►

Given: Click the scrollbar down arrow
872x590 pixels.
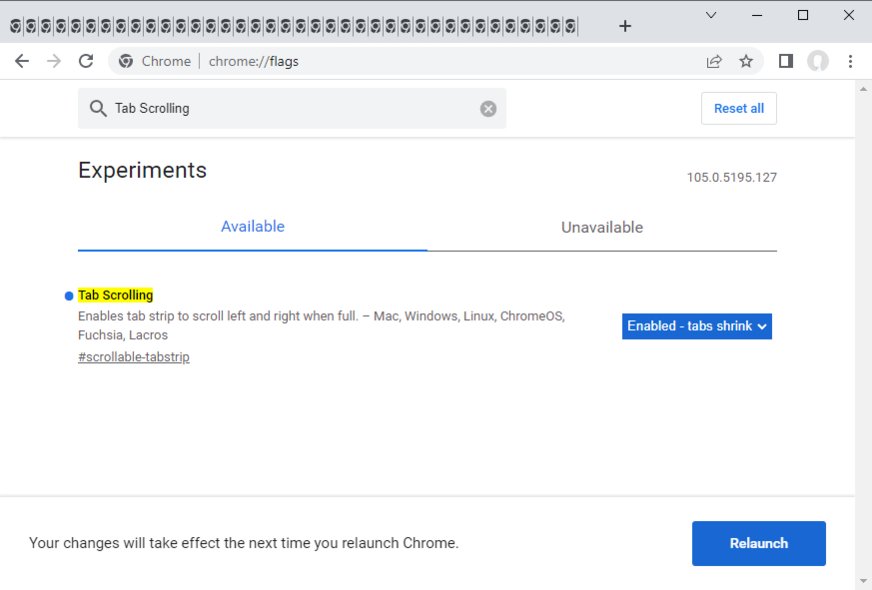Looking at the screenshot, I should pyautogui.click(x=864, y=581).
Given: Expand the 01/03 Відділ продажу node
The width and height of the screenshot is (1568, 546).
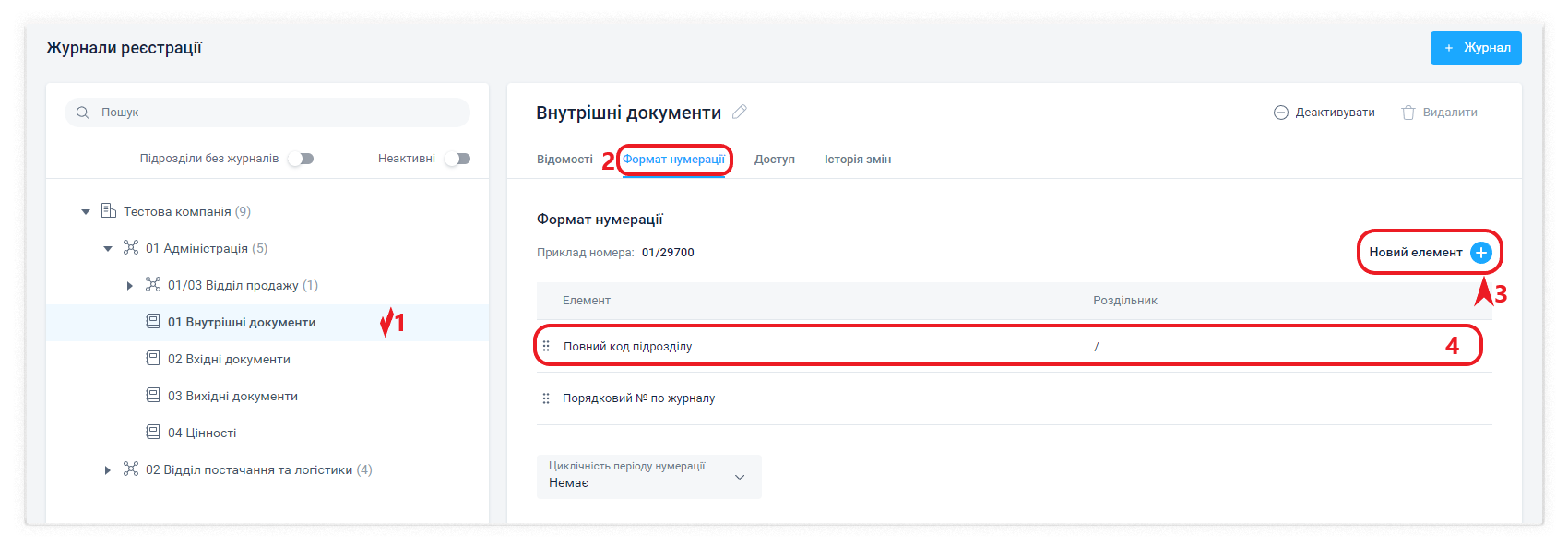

◄

▶ **ARBEITSANWEISUNG**: Ersetze in allen Daten oben "Given" durch "Instruction" und gib sie sonst unverändert wieder. Die Bilder lässt du in deiner Antwort weg.

▶ **ERGEBNIS DER ÜBUNG**:
Instruction: Click the scrollbar down arrow
872x590 pixels.
Looking at the screenshot, I should pyautogui.click(x=864, y=581).
Instruction: Expand the 01/03 Відділ продажу node
The width and height of the screenshot is (1568, 546).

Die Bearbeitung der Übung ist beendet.